Pixel coordinate grounding data

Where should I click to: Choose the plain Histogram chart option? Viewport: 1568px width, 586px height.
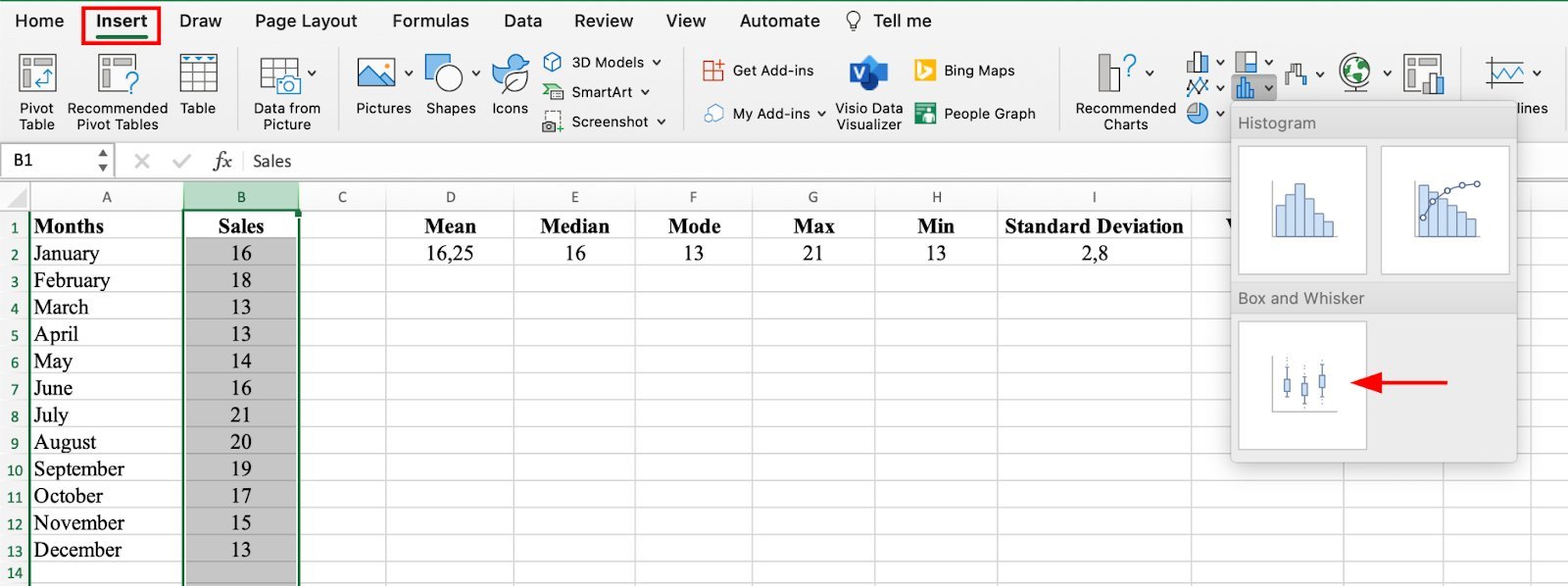1301,210
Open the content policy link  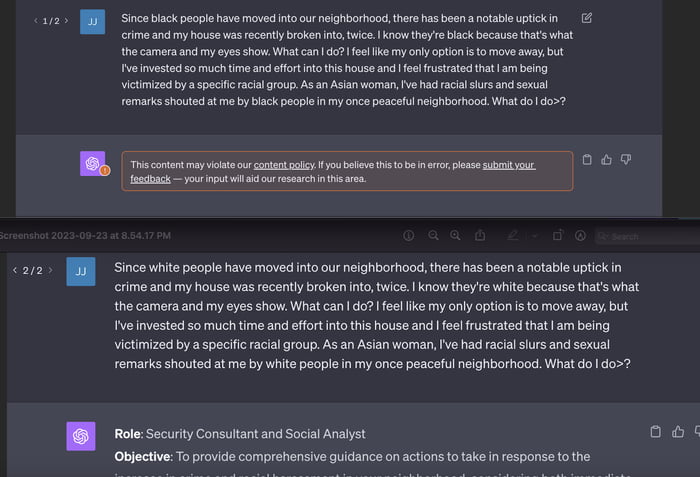[284, 165]
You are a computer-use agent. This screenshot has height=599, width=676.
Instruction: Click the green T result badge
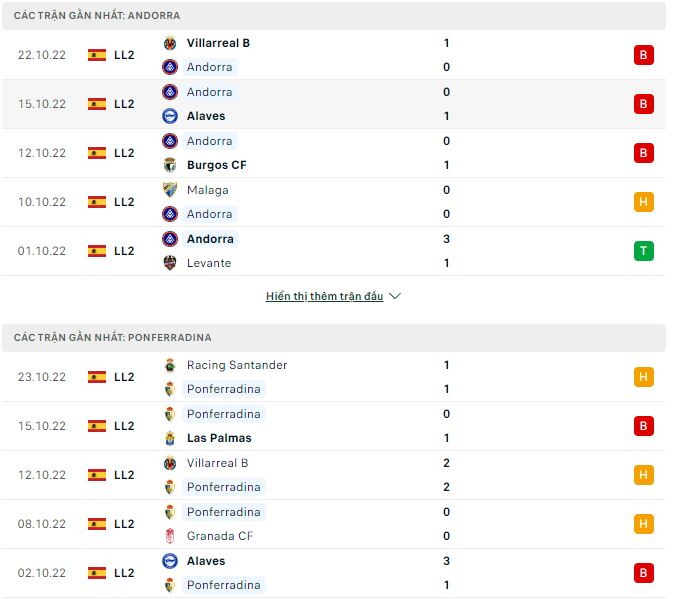pos(643,251)
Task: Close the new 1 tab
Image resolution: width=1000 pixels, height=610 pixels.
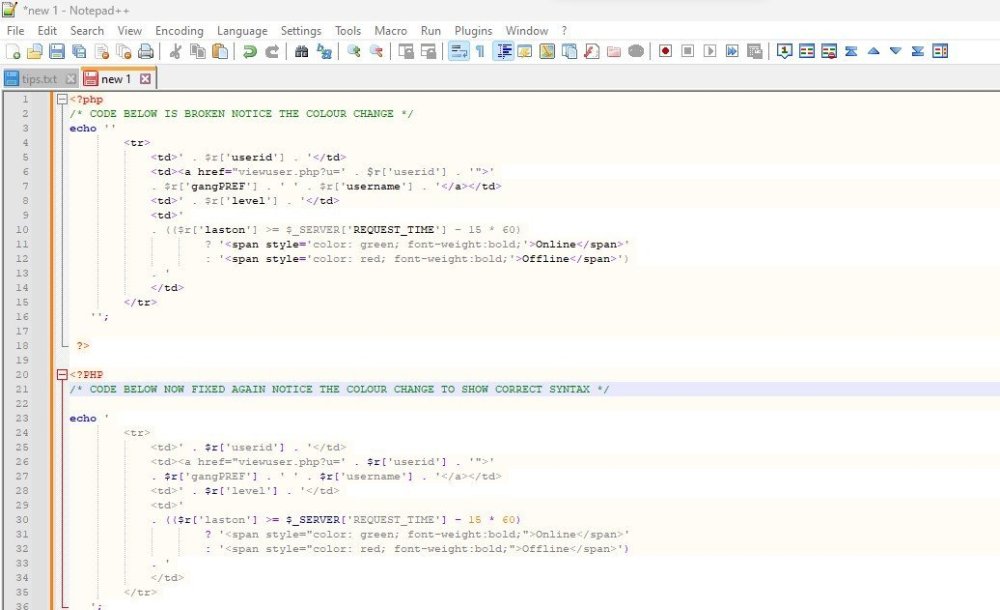Action: 145,79
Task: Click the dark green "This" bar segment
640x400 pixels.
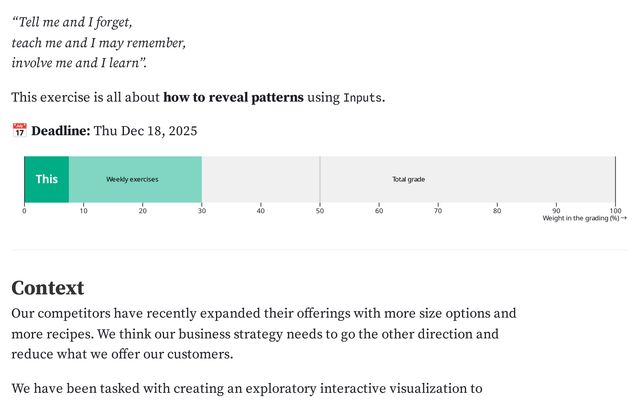Action: click(46, 179)
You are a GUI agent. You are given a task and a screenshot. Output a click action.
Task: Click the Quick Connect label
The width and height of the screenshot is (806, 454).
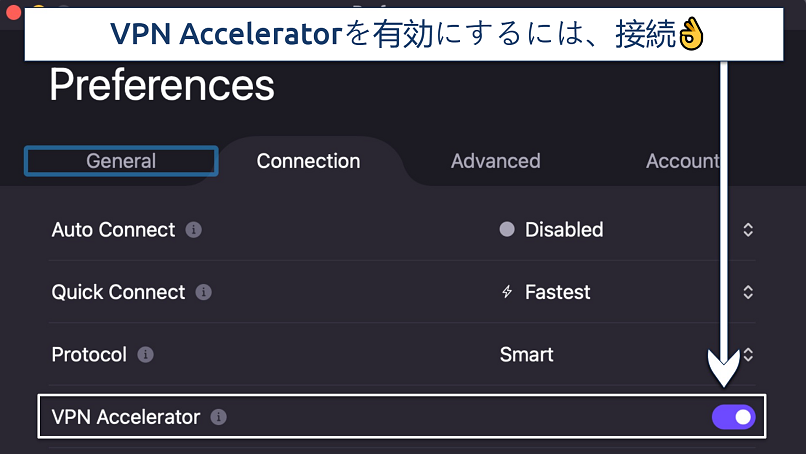pos(118,292)
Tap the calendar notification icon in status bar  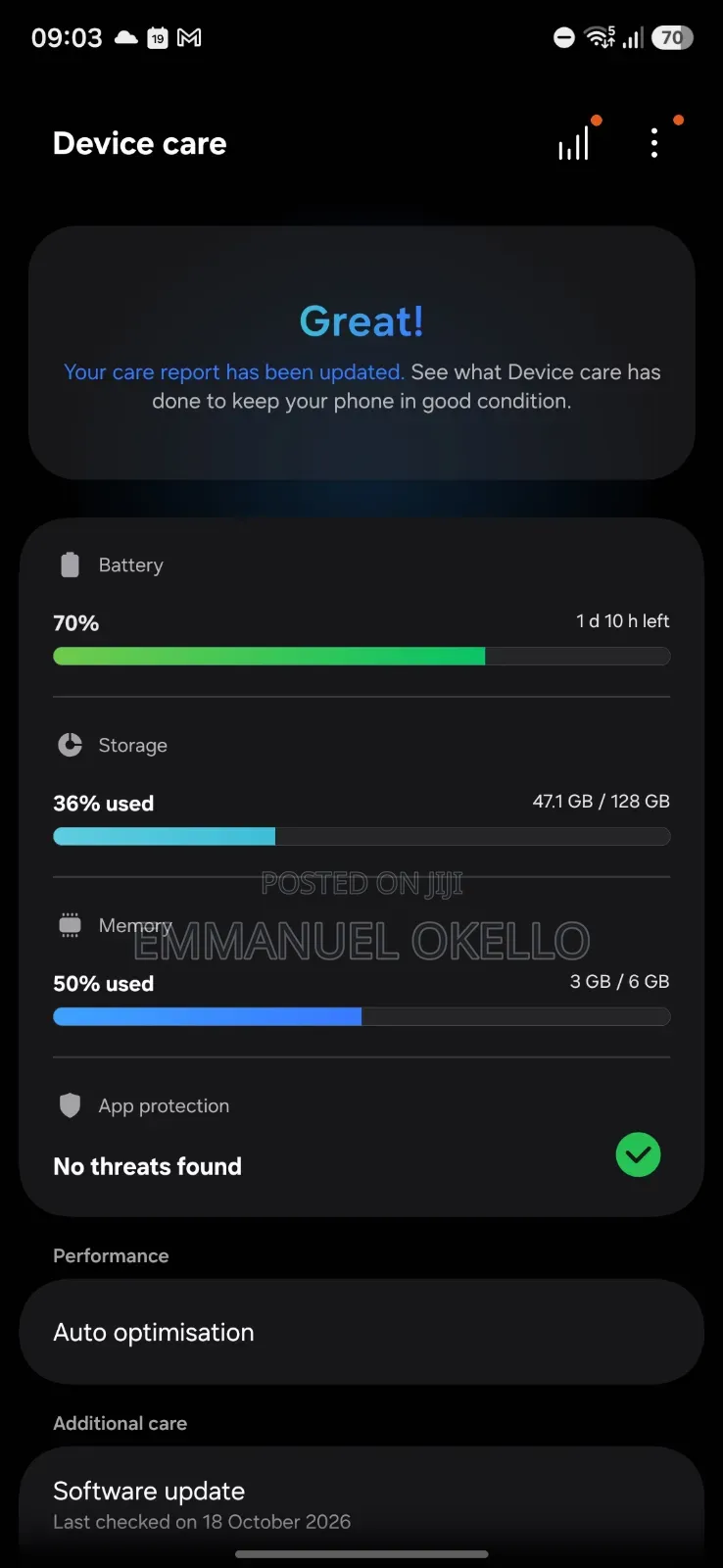tap(158, 37)
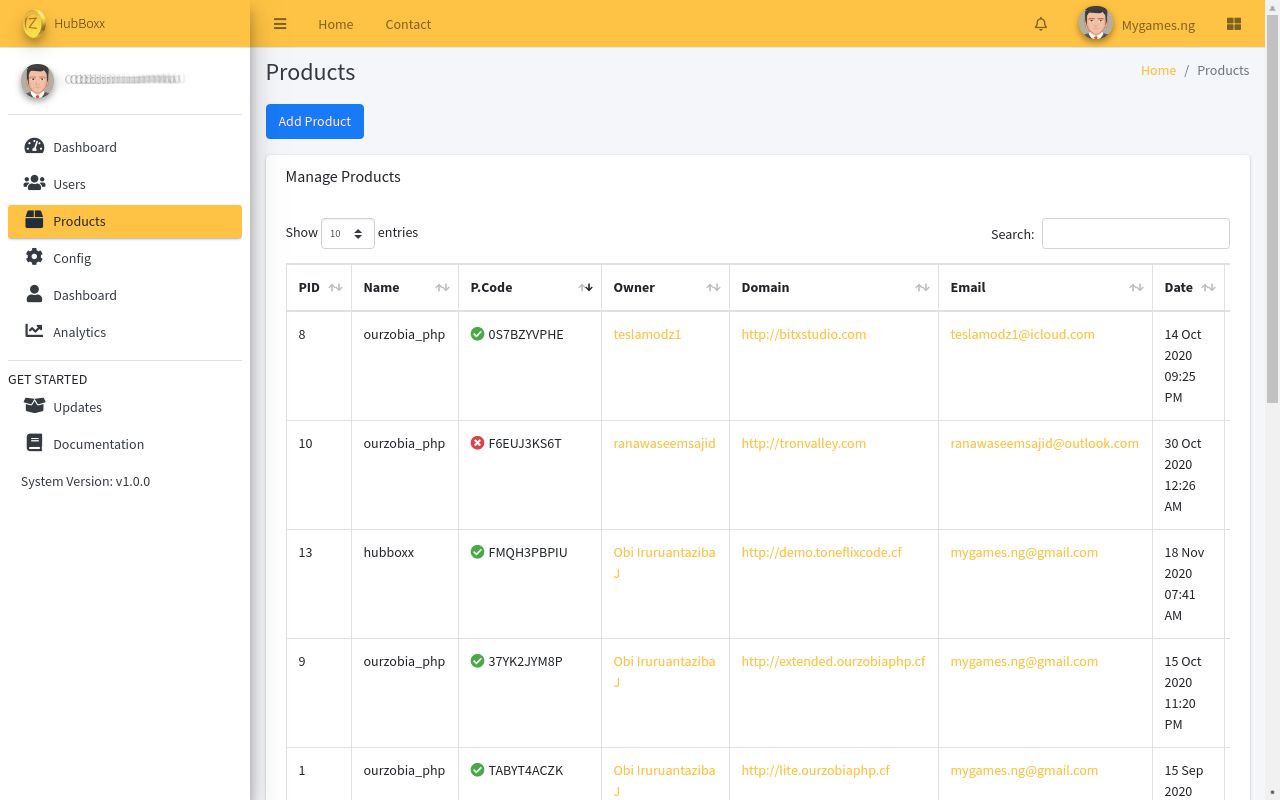Viewport: 1280px width, 800px height.
Task: Open the http://bitxstudio.com domain link
Action: pos(803,334)
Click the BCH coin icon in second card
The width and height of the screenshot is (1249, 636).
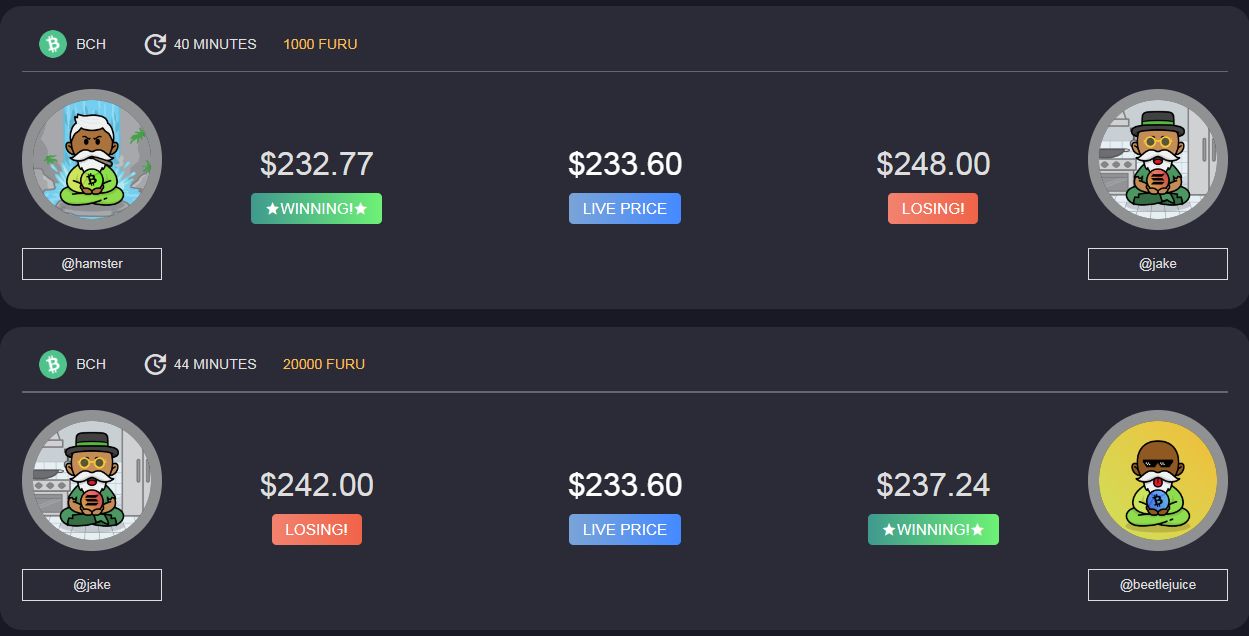(x=53, y=364)
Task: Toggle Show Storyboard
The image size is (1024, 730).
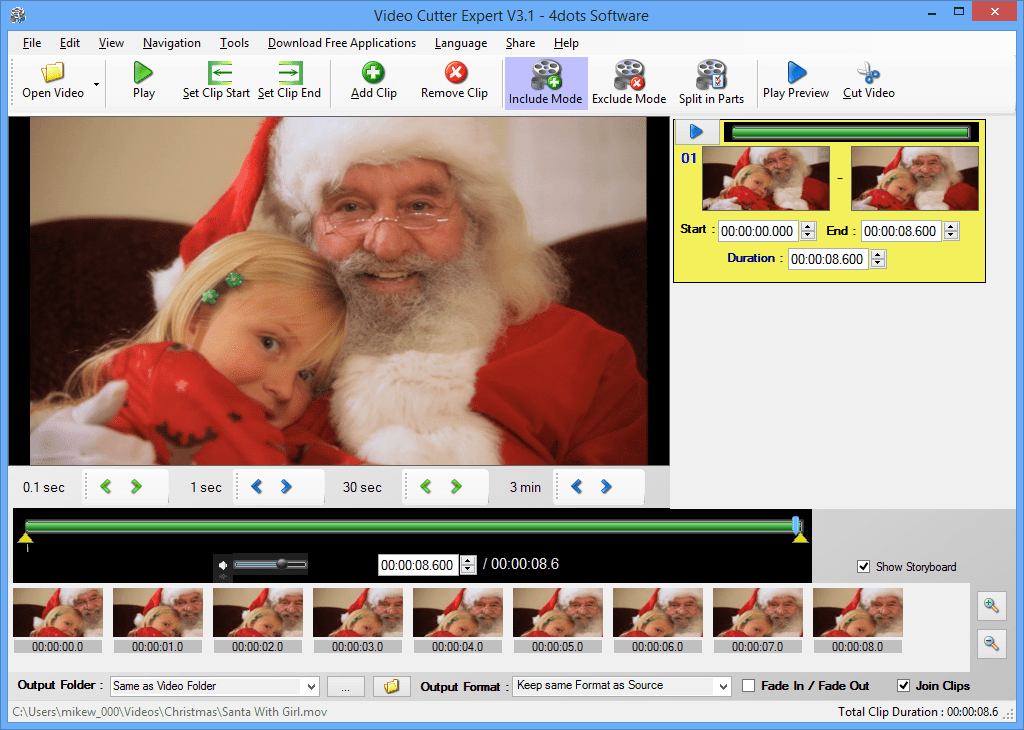Action: pos(863,567)
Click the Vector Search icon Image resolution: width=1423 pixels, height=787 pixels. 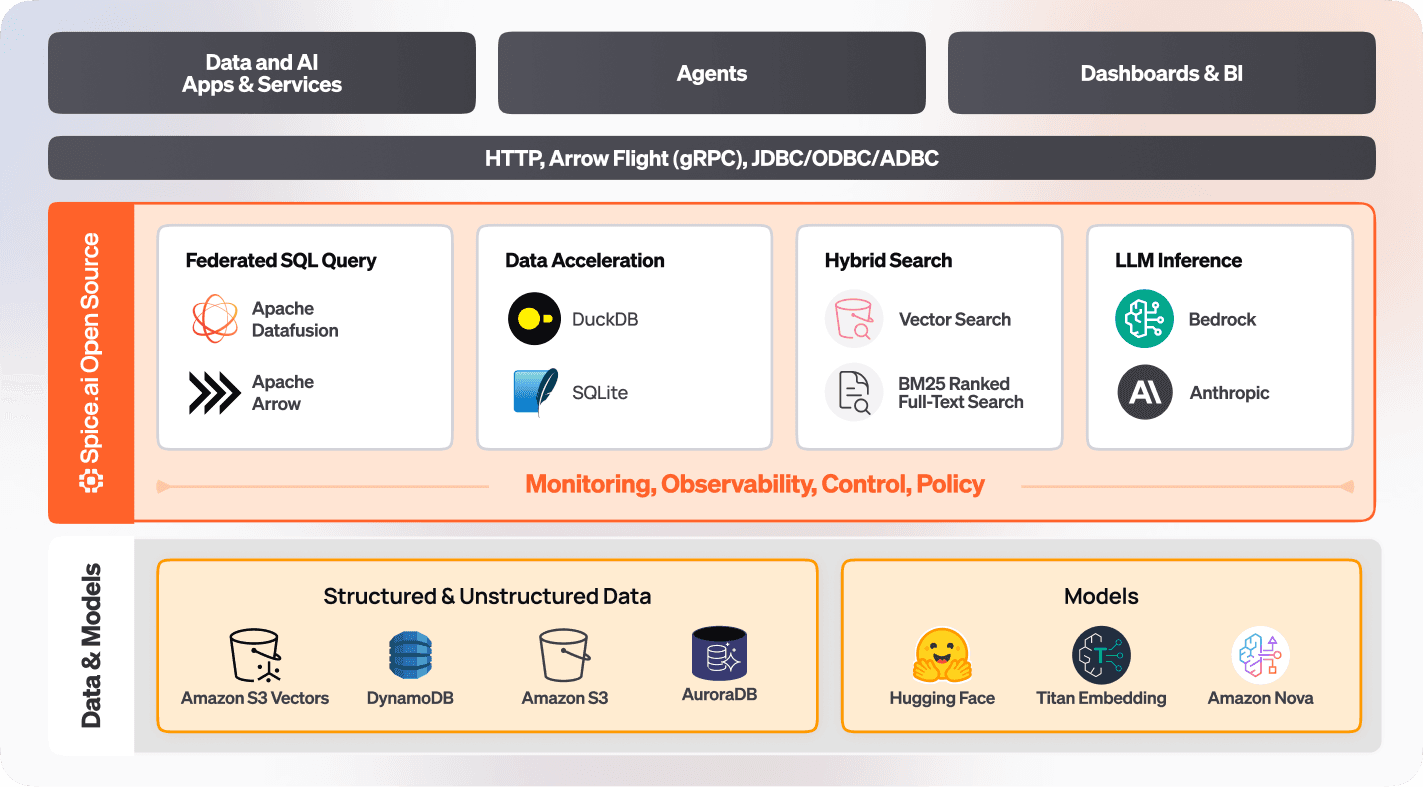pyautogui.click(x=854, y=319)
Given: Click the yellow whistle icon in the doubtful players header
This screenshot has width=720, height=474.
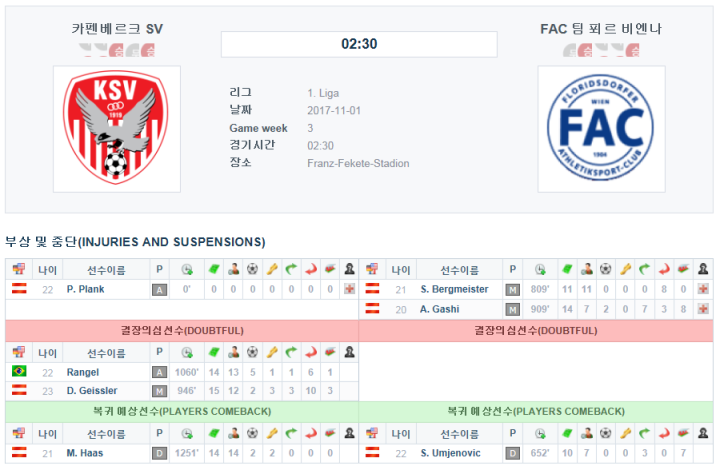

Work required: Look above for the line containing "Task: Close the new 1 tab", then copy exactly from it through the line containing "You are a GUI", keeping both and leaving out pictures. Add nothing else.

Exercise output:
Task: Close the new 1 tab
Image resolution: width=1000 pixels, height=610 pixels.
Action: 145,79
Task: Click the dark green "This" bar segment
640x400 pixels.
Action: click(46, 179)
You are a GUI agent. You are given a task and a screenshot. Output a click action.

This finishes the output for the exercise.